I had grand plans for my submission - an acapella masterpiece meditating on the life of Archimedes. It was to shake the foundations of the acapella movement, besting the likes of McFerrin and Ladysmith Black Mambazo. I was to make millions from a lucrative advertising deal with a sanitaryware company. But when, all of a sudden, the deadline was only two weeks away, I attempted a spectacularly half-assed prototype and promptly canned the idea. McFerrin's on top for now.
So instead I settled for something simple. I came up with a chord sequence and then sat down in front of a microphone with my guitar and wailed something over the top of it, half words, half drivel - the musical equivalent of automatic writing I suppose. I was pretty pleased with what came out and set about finding a suitable theme. I knew it would have to be freak because what I'd recorded had a personal, intimate feel and was emotoinally charged; an ancient Greek would have been have been too distant. So I browsed the human marvels site and found a few contenders (like Grady Stiles the Murderous Lobster Man) but when I happened upon Julia Pastrana the non-descript I figured she would be the best fit. An apparently well known story, she was a hairy lady with monkey like swollen gums. She married her handler and was reputedly madly in love with him whilst he reputedly only married her to protect and exploit his investment. She died days after giving birth (the child died within hours) and he sold the corpses whereupon they were embalmed and and ended up being exhibited around the world. Apparently Julia has still not been laid to rest.
I was uninspired lyrically and with the deadline looming, I turned to Nick 'Give Us a Kiss then Mister' Osbourne, a master of words for whom an appearance in dictionary corner is long overdue.

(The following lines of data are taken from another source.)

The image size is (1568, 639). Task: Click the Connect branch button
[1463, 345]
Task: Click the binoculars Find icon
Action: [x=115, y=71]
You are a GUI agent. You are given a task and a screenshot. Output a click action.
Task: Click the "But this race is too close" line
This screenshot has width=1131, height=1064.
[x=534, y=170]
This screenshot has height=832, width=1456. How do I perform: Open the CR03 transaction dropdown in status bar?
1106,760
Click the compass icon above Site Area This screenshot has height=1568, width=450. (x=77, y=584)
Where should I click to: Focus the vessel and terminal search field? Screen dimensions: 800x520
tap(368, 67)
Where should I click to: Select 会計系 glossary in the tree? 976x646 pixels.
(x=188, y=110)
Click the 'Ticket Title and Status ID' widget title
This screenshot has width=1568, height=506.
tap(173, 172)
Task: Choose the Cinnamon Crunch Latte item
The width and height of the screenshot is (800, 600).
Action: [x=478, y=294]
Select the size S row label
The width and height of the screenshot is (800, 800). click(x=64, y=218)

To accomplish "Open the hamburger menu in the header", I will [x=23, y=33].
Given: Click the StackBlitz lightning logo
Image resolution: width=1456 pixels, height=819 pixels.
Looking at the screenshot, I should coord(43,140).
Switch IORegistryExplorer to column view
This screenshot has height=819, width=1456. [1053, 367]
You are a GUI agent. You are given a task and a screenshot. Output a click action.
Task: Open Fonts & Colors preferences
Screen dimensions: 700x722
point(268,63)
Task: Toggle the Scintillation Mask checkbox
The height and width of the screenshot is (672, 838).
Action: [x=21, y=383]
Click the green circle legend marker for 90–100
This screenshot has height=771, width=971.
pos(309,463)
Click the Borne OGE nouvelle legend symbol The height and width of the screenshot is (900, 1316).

He kindly agreed so I sent him my wailing prototype and in but a few days he produced a beautiful set of lyrics. He incorporated a few of the words and phrases that came out in my automatic singing which was a nice touch. I recorded the vocals yesterday and ended up contorting myself in Thom Yorke fashion and wailing like a hound into the microphone. I had to wrestle with myself not to go over the top in the delivery, I think I just about won. Hopefully it will come out pretty well balanced. Just need to mix it now before submitting (yes, I've been a naughty boy and missed the deadline again).
This IML album has totally crept up on me so I'm enjoying the fact that I won't have to wait long to hear it. This time I'm definitely abstaining from listening to any of the other tracks before it's all finished and released though. No really I am.